If you love chatting on phone, you are likely to develop what doctors are calling the painful phenomenon as the "text neck."
According to the marketing agency Tecmark, people pick up their mobile about 1,500 times a week, leading to more and more people feeling the strain, CBS News reported.
Dr. Robert Markison, a clinical professor of surgery at the University of California San Francisco, said that people were looking down and bending too much towards their gadgets, which was the main cause of the pain.
Markison said even bending our heads at a slight angle could have major effects. On average, our heads weigh 10 to 12 pounds. At an angle of 15 degrees, gravity makes it feel like 27 pounds. At 60 degrees, where most of us bend our heads to our phones, it feels like 60 pounds hanging on your neck.

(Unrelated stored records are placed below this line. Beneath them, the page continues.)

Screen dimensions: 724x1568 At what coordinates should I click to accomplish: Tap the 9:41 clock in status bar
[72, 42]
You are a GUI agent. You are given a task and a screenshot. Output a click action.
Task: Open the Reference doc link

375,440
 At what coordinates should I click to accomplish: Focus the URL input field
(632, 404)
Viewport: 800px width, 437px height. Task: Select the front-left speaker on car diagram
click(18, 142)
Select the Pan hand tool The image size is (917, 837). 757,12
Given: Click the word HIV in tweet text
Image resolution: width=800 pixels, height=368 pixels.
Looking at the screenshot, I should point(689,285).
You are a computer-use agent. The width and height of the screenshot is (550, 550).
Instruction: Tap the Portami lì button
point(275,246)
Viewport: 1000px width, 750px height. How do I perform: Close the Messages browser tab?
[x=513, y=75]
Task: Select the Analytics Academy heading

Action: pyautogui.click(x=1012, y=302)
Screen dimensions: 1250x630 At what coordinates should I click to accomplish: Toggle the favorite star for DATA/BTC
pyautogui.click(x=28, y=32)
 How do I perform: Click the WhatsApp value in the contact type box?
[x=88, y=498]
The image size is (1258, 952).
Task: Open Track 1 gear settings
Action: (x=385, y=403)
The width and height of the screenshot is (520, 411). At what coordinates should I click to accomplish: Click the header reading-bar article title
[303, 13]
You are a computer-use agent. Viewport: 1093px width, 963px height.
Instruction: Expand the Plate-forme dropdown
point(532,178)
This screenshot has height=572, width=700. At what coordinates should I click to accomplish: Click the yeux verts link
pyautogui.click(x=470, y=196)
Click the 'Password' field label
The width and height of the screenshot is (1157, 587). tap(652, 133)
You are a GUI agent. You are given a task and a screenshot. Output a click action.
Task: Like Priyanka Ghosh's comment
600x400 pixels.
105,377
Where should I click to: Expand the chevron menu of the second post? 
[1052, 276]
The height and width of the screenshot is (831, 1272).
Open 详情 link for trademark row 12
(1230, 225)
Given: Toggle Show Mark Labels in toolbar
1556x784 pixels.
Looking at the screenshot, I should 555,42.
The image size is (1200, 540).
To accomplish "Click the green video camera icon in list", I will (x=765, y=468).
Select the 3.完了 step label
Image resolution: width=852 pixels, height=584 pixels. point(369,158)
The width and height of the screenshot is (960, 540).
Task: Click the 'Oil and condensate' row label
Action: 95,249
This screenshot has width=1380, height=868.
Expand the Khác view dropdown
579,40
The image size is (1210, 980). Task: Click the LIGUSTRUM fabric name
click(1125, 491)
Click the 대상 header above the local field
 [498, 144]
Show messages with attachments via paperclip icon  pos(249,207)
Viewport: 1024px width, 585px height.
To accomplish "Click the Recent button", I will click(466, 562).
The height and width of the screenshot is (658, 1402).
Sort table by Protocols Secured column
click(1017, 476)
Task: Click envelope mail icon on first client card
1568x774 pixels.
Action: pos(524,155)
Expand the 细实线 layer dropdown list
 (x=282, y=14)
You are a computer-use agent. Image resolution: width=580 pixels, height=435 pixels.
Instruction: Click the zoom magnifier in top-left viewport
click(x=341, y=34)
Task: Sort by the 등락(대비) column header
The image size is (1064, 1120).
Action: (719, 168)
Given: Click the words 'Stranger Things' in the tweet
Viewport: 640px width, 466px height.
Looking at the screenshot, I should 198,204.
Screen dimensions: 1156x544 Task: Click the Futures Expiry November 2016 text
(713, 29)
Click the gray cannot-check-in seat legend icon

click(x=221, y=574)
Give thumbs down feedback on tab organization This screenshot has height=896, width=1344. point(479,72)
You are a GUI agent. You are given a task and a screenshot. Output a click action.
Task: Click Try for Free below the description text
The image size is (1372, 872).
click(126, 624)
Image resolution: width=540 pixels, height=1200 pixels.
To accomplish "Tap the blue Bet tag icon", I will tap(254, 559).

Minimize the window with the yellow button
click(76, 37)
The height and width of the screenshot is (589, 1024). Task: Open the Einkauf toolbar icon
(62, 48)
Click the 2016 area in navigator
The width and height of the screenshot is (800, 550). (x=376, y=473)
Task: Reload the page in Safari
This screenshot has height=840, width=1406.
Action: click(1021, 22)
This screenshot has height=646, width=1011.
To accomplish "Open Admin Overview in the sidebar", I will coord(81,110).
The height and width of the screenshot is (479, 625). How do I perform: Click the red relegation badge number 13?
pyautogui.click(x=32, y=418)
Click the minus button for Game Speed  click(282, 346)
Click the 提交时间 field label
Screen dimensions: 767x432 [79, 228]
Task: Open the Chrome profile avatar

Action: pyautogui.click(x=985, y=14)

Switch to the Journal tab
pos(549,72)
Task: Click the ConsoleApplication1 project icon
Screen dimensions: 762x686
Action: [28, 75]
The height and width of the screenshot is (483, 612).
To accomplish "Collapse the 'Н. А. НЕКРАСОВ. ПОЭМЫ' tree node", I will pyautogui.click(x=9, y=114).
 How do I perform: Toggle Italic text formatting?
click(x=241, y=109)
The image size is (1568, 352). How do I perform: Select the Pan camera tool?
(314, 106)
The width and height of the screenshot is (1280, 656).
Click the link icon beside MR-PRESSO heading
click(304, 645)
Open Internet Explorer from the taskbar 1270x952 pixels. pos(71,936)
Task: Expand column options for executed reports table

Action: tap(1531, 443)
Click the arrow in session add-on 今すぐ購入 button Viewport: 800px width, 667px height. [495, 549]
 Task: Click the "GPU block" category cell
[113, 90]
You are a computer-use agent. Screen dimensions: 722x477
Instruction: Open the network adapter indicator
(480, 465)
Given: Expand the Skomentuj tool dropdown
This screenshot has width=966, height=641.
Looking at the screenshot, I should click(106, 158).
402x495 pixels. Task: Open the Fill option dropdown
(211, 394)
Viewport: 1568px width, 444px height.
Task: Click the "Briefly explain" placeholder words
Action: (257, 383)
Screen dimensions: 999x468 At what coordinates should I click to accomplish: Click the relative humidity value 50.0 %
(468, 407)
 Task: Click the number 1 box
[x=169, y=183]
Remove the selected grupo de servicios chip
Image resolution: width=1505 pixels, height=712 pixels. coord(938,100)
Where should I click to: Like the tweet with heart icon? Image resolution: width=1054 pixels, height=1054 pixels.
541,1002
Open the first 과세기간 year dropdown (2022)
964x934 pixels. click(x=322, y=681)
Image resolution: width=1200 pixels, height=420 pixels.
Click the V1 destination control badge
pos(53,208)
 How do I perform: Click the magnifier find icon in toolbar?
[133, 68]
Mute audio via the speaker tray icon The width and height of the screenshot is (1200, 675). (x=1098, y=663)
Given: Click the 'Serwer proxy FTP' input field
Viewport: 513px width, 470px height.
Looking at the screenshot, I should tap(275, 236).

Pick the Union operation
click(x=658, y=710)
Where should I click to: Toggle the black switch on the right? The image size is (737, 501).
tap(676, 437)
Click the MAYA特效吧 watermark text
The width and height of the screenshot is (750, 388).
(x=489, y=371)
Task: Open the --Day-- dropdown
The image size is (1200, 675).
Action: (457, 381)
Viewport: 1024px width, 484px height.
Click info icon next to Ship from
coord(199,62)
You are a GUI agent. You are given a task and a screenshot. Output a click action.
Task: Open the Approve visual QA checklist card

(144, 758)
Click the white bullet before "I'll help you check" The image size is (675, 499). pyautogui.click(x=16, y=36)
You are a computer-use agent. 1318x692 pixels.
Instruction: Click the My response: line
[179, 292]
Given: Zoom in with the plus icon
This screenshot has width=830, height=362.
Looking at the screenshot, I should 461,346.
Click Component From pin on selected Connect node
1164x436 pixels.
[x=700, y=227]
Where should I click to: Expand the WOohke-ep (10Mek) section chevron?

A study by Dr. Kenneth Hansraj, chief of spine surgery at New York Spine Surgery and Rehabilitation Medicine, had warned that "loss of the natural curve of the cervical spine leads to incrementally increased stresses about the cervical spine. These stresses may lead to early wear, tear, degeneration and possibly surgeries."
Markinson added that the problem is not just for the neck and the whole system from brain to fingertips was needed to be maintained, for along with chronic neck and back pain, bad posture has been linked to a host of other medical problems, including headaches and other neurological problems, depression, constipation, and even heart disease.